Infratentorial abscesses produce less severe slow-wave abnormalities, and at times there may be little or no change on the EEG. When present, the slow-wave abnormalities usually consist of bilaterally synchronous or shifting groups of intermittent rhythmic slow waves (Kooi et al., 1978).
Chronic abscesses develop more slowly and insidiously and often without overt clinical signs of the infectious process. These are usually well-encapsulated abscesses that develop after the initial infection has been cured (Radermecker, 1977). A chronic abscess behaves like a progressive mass lesion and shows the same type of electroencephalographic findings as a tumor (that is, focal slow-wave abnormalities, asymmetry, or attenuation of the background activity), and, if there is increased intraventricular pressure, diffuse intermittent rhythmic slow-wave abnormalities. If the abscess develops very slowly, only minor or subtle electroencephalographic changes may be present.
After treatment, the slow-wave abnormalities improve; however, the EEG rarely returns to normal (Kooi et al., 1978). If surgical intervention is used, the postoperative EEGs show a rapid decrease in the degree of slow-wave abnormalities within the first few days after surgery; however, some slowing and asymmetry of activity often continues to be present over the surgical area. Epileptiform abnormalities are not very common in the acute stages of the abscess; however, about 75% of patients with cerebral abscesses subsequently suffer seizures (Legg et al., 1973; Scott, 1976), and those patients in whom the amount of epileptiform activity increases within the first 1 to 5 years have a greater tendency of developing subsequent seizures (Legg et al., 1973; Scott, 1976).
Subdural Empyema
An empyema is a localized focus of infection in the subdural space that usually develops from a local propagated infection and can spread easily, making it an even more serious infectious process than an abscess. The EEG in the early stages may show a poorly defined focus. Later, more distinct focal slow-wave abnormalities develop, together with focal epileptiform discharges, indicating an irritative cortical focus. As with a subdural hematoma, there is often an attenuation or suppression of background activity over the side of the empyema.
Thrombophlebitis
Thrombophlebitis of the dural veins can occur as a result of sepsis, a contiguous infection, or septic embolization. When this affects the superior lateral sinus, the patient often presents with a headache, seizures, paresis, and increased intracranial pressure (Radermecker, 1977). The EEG during the acute phases may show diffuse slowing with focal emphasis, bifrontal delta slowing, a reduction of the amplitude of the activity over the involved side, epileptiform abnormalities, or, at times, subclinical electrographic status (Lemmi and Little, 1960; Radermecker, 1977). Later EEGs show a residual asymmetry, persistent slow-wave abnormalities, and epileptiform activity (Lemmi and Little, 1960).
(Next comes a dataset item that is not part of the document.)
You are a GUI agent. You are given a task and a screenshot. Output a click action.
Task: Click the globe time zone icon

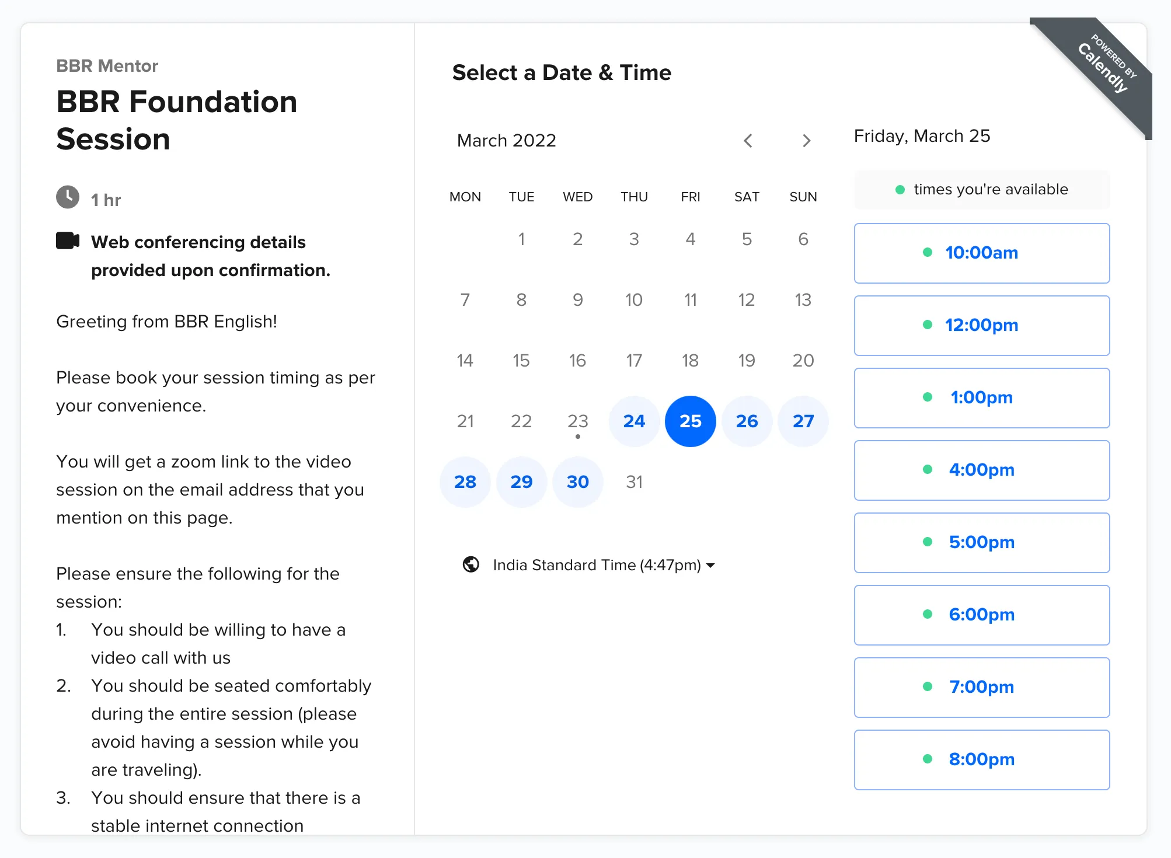tap(471, 564)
In thrombophlebitis of the lateral sinus, the EEG shows lateralized slowing and focal epileptiform abnormalities (Lemmi and Little, 1960; Radermecker, 1977).
Thrombosis of the superficial cortical veins often results in focal seizures and a focal neurological deficit, with the EEG showing focal slowing and epileptiform abnormalities over the involved area (Lemmi and Little, 1960; Radermecker, 1977).
Summary and Conclusions
Although the EEG shows a variety of patterns in association with various inflammatory processes, the EEG can help to (a) confirm and indicate the degree and extent of CNS involvement by the inflammatory process; (b) make the diagnosis of herpes simplex encephalitis, Creutzfeldt-Jakob disease, and SSPE when the characteristic electroencephalographic pattern of these diseases is present; (c) indicate the presence of a focal lesion; (d) monitor the course of the disease process; and (e) detect the development of complications or sequelae.